I shot him a glare. “Betty’s not nearly as annoying as half the bumpkins in that school, and you know it.” I sighed. “Anyway, the journal is all just ranting about children of Cain and some tent-preacher crap about demons in the guise of men, so that was a totally useless crime you committed, sorry to say.”
“Wait.” Doyle frowned. “Children of Cain isn’t crap.”
I felt a cold tendril of unease worm its way up my throat. I could already tell this was going to be something I didn’t want to hear. “Oh?”
“Well, not in the same way the Bloodgood gold and Bigfoot are crap, anyway,” he said.
“The cave full of gold,” I said. “Right. I think that’ll be mine on my eighteenth birthday. And my very own pet Bigfoot too.”
“Jealous!” Doy
le said, hissing in pain when he smiled. “My family rented some land to the Children in the eighties, I think. They were some kinda hippie commune, and all they did was drop acid and howl at the moon. My dad got into it with a couple of the guys once. ’Course, my dad gets into it with everyone eventually.”
“They were here,” I said, feeling my mouth open and cold air worm its way down my throat. “Here on the island.”
“Yeah.” Doyle shrugged. “I mean, back then, everyone who was cool was in some kinda cult, right? They believed some real weird shit. My brothers and I went up there to the old campsite once when I was like thirteen with a Ouija board and some whiskey, but we didn’t conjure up anything except a hangover.”
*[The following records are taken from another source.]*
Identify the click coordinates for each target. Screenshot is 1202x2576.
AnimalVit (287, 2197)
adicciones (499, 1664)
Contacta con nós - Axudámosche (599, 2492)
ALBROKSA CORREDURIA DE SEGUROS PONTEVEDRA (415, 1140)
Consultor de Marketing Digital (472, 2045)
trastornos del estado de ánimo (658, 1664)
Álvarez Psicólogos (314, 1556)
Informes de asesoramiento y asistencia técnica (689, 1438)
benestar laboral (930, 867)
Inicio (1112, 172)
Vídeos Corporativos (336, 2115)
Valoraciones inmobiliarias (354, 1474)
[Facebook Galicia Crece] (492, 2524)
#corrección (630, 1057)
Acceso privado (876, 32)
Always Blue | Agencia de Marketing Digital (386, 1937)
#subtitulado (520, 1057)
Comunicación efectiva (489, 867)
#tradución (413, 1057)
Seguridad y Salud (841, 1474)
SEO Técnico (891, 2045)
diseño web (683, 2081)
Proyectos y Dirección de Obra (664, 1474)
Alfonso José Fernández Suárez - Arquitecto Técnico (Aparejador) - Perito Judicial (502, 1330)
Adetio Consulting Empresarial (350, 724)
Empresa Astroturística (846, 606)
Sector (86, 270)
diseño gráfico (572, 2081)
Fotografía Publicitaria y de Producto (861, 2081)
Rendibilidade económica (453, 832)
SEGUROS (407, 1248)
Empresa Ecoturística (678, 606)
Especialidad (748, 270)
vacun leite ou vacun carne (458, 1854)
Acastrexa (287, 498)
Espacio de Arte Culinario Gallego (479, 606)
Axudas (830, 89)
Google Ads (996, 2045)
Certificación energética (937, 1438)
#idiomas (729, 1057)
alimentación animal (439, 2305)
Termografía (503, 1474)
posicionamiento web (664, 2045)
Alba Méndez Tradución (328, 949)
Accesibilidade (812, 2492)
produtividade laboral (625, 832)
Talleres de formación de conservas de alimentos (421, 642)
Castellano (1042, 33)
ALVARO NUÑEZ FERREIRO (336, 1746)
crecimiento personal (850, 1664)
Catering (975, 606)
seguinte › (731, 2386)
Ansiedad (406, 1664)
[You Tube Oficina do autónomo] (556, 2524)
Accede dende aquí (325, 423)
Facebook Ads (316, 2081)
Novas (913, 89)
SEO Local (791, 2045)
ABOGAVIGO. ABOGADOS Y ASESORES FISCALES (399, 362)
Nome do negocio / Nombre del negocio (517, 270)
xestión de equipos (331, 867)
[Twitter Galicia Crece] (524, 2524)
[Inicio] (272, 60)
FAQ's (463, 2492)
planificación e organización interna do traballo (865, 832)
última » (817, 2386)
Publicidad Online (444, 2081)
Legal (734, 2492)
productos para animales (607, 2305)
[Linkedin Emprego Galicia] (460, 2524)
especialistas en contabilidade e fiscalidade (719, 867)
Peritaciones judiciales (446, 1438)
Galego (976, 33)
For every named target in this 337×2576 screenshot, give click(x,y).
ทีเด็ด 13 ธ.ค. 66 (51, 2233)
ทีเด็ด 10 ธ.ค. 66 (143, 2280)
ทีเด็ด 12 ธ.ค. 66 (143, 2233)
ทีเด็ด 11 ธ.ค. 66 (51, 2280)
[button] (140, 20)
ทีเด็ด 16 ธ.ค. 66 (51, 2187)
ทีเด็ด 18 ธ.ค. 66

“Your family let a cult move onto the island?” I said, feeling my eyebrows trying to crawl up into my hair.
“Listen, for real, they were just stoners who read a few too many tarot cards,” Doyle said.
“What did they believe in?” I said. “How many of them were there?” My mind and my heart were both racing. If a cult had taken up residence on the island, a member of said cult would be a strong candidate for “the devil” Mary Anne had been ranting about.
“I don’t know,” Doyle said. “It all happened way before I was born and my dad and uncles were also pretty stoned for most of the eighties and nineties, so they don’t exactly have a lot of detailed memories. All I know is they were a real thing—real enough to pay rent for the land to my dad.”
“Did they live here a long time?” I said.
Doyle shrugged. “No clue. They left all their stuff, though, when they went. My dad and my uncles still talk about the radio and the guitars they snagged. Plus one guy had this real sweet leather jacket that got my uncle Matt a ‘freight train’s worth of tail.’ That’s a quote, by the way. Uncle Matt is a dickhead.”
I felt a swell of nausea at the memory of my dream. It had seemed so real, but it wasn’t. Doyle was telling ghost stories, and I was falling for it. “The story in the book you stole was a lot older than Led Zeppelin and LSD,” I said. “Like, gaslights and carriages. I’m thinking your dumb-ass cult was just copying something way before their time.”